A couple of years ago I took a class at the Dharma Rain Zen center on Nagarjuna's The Fundamental Wisdom of the Middle Way. Nagarjuna walks through hundreds of things, identifying their "emptiness." In this case, emptiness means that, to paraphrase Thich Nhat Hanh, the thing is empty of "separate self." The thing is related and connected to all things. If we were to describe a revolver in Nagarjuna's terms we might ask, "What is a revolver?" We could describe its parts - it has a barrel, a frame, a grip, three or four screws, some springs, a hammer, a cylinder, an extractor, a thingy to stop the calendar so that the bullet is lined up with the barrel, a front and back sight, and, hopefully, a light coating of a high quality gun oil. If we have all of these things we may or may not have a gun. The parts could, as one architectural design student did, be formed into a sculpture in response to a design assignment. (Luckily the instructor didn't freak out when the girl turned in her project.) However, for legal purposes, we may as a society agree that if a person has all of these parts they do in fact have a gun. Imagine the happy felon arrested for illegally having a firearm arguing, "But your honor, it's not a gun, it's a pile of parts!"

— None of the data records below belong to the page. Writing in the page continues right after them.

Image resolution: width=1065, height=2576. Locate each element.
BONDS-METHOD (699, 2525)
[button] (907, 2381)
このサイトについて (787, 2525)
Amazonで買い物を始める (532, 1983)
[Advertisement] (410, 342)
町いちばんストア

Nagarjuna is making the point that in the universal sense, any object is nothing special - it is both it's universal sense (parts - minerals, metals, the heat and energy expended to create the form) and what we make of it in a conventional sense. A couch is a "couch" because we sit (or lounge) on it instead of use it for kindling in the fireplace. Universally a couch contains many kinds of potential, some good and some bad.
In many of my posts I've pointed out myths and delusions people use in their relationship with weapons, some of mine included. My posts about the Police Explorers show many of my youthful ideas about what policing is like, and I show my own fantasies giving way to realities. The comments made on advertising have pointed to how images can be slippery, implying harm through fantasy.
To me, this is where the discussion about guns gets interesting. People have heated up an ethical issue, but haven't dealt with it well in many instances. I'm looking forward to continued work with this area of the gun debate.